Gibbs measure over a grid tutorial

This notebook illustrates the knockoff construction for a Gibbs measure across a grid with probability mass function $$p(X) = \frac{1}{Z(\beta_0)} \exp\left(-\beta_0\sum_{\substack{s, t \in \mathcal I \\\|s-t\|_1=1}}(x_s-x_t)^2 \right),\quad\mathcal I = \{(i_1,i_2) : 1\le i_1,i_2 \le d\}.$$ Each variable has support $\{0,\dots,K-1\}$ where $K$ is a positive integer. Section 5.2.4 of the accompanying paper presents a large set of simulation results in this setting.

Multiple-try Metropolis

For large $K$, Multiple-try Metropolis (Section 3.3 of the paper) gives the most efficient sampler for this class of distributions. We demonstrate this technique below.

In [1]:
import math
import numpy as np
import time
import seaborn as sns

%run ../Gibbs-grid/Gibbs_MTM #load the Gibbs simulation functions
In [2]:
#simulation parameters
d = 5
p = d * d #total number of variables
K = 5 # support size
beta = 0.2 #interaction strength
numsamples = 100

#algorithm parameters
N_gibbs = 100 #number of iterations for the initial Gibbs sampler
gamma = .99 
half_num_try = 1 #half the number of proposals
step_size = 1 #propsal size
max_width = 2 #slicing width

We use a Gibbs sampler to generate samples from the model, and then generate a corresponding knockoff with the function SCEP_MH_Gibbs_slice.

In [3]:
bigmatrix = np.zeros([numsamples,2*p]) #store simulation results

#generate each observation and knockoff
start = time.time()
for i in range(numsamples):
    # sample a single observation
    x_obs = Gibbs_sampler(d, d, K, beta, N = N_gibbs)
    
    #generate a knockoff for the observation
    xk = SCEP_MH_Gibbs_slice(k1 = d, k2 = d, K = K, 
        beta = beta, x_obs = x_obs,  gamma = gamma, 
        half_num_try = half_num_try, step_size = step_size, 
        max_width = max_width)
    bigmatrix[i,:] = np.append(np.reshape(x_obs, p), np.reshape(xk, p))
end = time.time()

print("Average time per observation + knockoff (seconds): " + \
      '%.3f'%((end - start) / numsamples))
    
np.shape(bigmatrix)
Average time per observation + knockoff (seconds): 0.239
Out[3]:
(100, 50)
In [4]:
'%.5f'%((start - end) / numsamples)
Out[4]:
'-0.23894'
In [5]:
(start - end) / numsamples
Out[5]:
-0.23893741130828858

We can evaluate the quality of these knocokffs by computing the average correlation between $X_{i,j}$ and $\tilde{X}_{i,j}$.

In [6]:
cors = []
for j in range(p):
    cors += [np.corrcoef(bigmatrix[:, j].T, 
                         bigmatrix[:, j + p].T)[0,1]]
np.mean(cors)     
Out[6]:
0.6848831989416593

Diagnostics: checking means and covariances

As a basic diagnostic, we check that each coordinate has mean $(d - 1)/2$ and the the empirical covariance matrices of $X$ and $\tilde{X}$ are close.
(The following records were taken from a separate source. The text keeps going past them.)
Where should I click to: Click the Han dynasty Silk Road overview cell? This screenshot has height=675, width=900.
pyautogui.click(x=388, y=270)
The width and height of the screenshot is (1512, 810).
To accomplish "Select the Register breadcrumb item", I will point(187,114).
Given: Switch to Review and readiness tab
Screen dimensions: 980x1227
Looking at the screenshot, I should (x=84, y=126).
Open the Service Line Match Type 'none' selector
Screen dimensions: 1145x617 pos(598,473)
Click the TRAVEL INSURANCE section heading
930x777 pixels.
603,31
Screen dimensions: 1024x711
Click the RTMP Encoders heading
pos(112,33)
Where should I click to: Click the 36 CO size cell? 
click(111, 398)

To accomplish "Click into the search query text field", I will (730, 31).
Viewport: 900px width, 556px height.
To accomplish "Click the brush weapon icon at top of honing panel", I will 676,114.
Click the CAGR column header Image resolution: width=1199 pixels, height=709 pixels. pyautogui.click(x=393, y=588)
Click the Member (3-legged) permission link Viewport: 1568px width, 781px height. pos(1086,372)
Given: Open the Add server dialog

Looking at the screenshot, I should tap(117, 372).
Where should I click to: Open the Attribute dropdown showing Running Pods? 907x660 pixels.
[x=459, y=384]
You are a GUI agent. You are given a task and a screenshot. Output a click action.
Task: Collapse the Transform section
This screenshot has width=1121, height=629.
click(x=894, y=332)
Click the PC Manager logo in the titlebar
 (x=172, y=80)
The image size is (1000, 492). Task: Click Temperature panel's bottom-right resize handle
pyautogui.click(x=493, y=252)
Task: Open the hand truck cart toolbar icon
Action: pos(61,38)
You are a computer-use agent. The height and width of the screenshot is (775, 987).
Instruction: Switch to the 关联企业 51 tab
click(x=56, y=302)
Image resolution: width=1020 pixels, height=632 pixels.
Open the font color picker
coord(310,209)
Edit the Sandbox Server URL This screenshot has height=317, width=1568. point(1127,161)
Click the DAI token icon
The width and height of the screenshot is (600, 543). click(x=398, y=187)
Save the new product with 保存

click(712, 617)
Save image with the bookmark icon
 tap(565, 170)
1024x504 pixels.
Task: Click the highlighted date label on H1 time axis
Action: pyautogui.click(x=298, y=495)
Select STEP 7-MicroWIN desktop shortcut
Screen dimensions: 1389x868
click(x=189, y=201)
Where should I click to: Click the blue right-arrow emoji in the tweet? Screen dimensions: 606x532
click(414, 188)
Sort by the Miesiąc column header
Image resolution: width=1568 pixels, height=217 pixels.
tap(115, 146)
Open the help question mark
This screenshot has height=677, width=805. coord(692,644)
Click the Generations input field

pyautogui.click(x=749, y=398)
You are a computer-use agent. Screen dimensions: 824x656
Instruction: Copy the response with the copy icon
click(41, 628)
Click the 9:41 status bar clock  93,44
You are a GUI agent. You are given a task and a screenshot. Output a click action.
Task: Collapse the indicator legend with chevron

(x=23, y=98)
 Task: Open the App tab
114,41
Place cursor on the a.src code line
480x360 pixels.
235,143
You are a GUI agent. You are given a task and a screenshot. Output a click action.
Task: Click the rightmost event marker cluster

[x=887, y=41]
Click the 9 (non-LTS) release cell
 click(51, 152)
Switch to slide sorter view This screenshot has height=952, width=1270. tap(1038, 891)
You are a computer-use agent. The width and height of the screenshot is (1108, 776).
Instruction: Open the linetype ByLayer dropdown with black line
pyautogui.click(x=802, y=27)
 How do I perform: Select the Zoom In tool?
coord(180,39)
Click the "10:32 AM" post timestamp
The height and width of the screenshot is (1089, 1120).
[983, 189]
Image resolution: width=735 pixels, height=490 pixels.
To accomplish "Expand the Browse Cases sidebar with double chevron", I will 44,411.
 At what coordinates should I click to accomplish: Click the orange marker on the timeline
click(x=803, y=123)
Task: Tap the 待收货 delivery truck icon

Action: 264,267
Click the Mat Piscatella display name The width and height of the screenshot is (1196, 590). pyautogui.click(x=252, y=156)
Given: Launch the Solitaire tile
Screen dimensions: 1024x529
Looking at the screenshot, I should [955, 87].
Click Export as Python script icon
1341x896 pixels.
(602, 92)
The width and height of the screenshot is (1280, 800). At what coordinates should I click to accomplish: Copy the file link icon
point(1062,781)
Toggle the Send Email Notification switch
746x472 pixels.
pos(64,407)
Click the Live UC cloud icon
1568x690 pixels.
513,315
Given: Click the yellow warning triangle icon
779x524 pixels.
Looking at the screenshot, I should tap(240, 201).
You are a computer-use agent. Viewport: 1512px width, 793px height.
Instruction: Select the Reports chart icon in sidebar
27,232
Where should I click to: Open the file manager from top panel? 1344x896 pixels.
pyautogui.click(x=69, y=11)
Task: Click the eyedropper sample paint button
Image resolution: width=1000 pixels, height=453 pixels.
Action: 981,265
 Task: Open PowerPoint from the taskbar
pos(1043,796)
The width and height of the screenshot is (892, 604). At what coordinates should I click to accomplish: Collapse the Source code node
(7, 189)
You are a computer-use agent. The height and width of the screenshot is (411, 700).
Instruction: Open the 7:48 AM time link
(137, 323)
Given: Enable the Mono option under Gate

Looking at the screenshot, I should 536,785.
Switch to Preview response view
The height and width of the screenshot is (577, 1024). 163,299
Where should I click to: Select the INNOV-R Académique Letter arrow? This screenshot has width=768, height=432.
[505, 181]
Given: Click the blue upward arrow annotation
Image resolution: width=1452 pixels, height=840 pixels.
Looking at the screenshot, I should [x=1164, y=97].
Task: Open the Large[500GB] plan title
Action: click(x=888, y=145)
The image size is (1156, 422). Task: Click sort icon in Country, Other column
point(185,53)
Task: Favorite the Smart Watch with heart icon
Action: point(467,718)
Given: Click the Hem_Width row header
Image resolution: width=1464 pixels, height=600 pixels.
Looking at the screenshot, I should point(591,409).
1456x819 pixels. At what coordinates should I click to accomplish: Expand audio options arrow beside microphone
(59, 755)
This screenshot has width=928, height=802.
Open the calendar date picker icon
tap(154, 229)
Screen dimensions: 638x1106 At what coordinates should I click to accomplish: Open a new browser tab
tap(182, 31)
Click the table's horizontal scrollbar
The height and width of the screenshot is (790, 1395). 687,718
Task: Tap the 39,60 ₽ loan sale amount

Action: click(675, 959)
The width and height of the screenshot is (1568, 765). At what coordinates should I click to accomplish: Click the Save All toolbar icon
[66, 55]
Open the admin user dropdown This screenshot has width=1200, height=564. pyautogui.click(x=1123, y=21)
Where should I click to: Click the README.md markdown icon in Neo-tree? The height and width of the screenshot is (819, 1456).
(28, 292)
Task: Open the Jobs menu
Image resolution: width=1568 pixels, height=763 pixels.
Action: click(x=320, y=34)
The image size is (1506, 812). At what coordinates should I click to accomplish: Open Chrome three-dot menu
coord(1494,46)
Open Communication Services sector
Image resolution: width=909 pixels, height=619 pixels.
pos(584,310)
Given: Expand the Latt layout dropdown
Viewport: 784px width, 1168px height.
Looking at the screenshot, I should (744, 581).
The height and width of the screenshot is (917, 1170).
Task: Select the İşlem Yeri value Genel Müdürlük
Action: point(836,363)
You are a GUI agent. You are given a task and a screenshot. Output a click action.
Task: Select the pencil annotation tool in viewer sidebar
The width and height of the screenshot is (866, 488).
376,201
As the number of samples increases, the empirical covariance of $X$ and $\tilde{X}$ will converge to the same population covariance.

In [7]:
#largest mean of the columns of X
print(np.max(np.abs(np.mean(bigmatrix[:, 0:p], axis = 0))))
#largest mean of the columns of Xk
print(np.max(np.abs(np.mean(bigmatrix[:, p:(2*p)], axis = 0))))
2.23
2.14
In [8]:
#empirical correlation matrices
S = np.corrcoef(bigmatrix[:, 0:p].T)
Sk = np.corrcoef(bigmatrix[:, p:(2*p)].T)

#largest difference in population correlation
np.max(np.abs(S - Sk))
Out[8]:
0.3836835715774706

We can visualize the difference in the empirical covariance matrices of $X$ and $\tilde{X}$ with a heatmap.

In [9]:
S = np.corrcoef(bigmatrix[:, 0:p].T)
Sk = np.corrcoef(bigmatrix[:, p:(2*p)].T)
ax = sns.heatmap(S - Sk, vmin = -1, vmax = 1, cmap="coolwarm")

We see that the difference in the empirical correlation matrix of $X$ and the empirical correlation matrix of $\tilde{X}$ are small, as expected, since $X$ and $\tilde{X}$ come from the same distribution.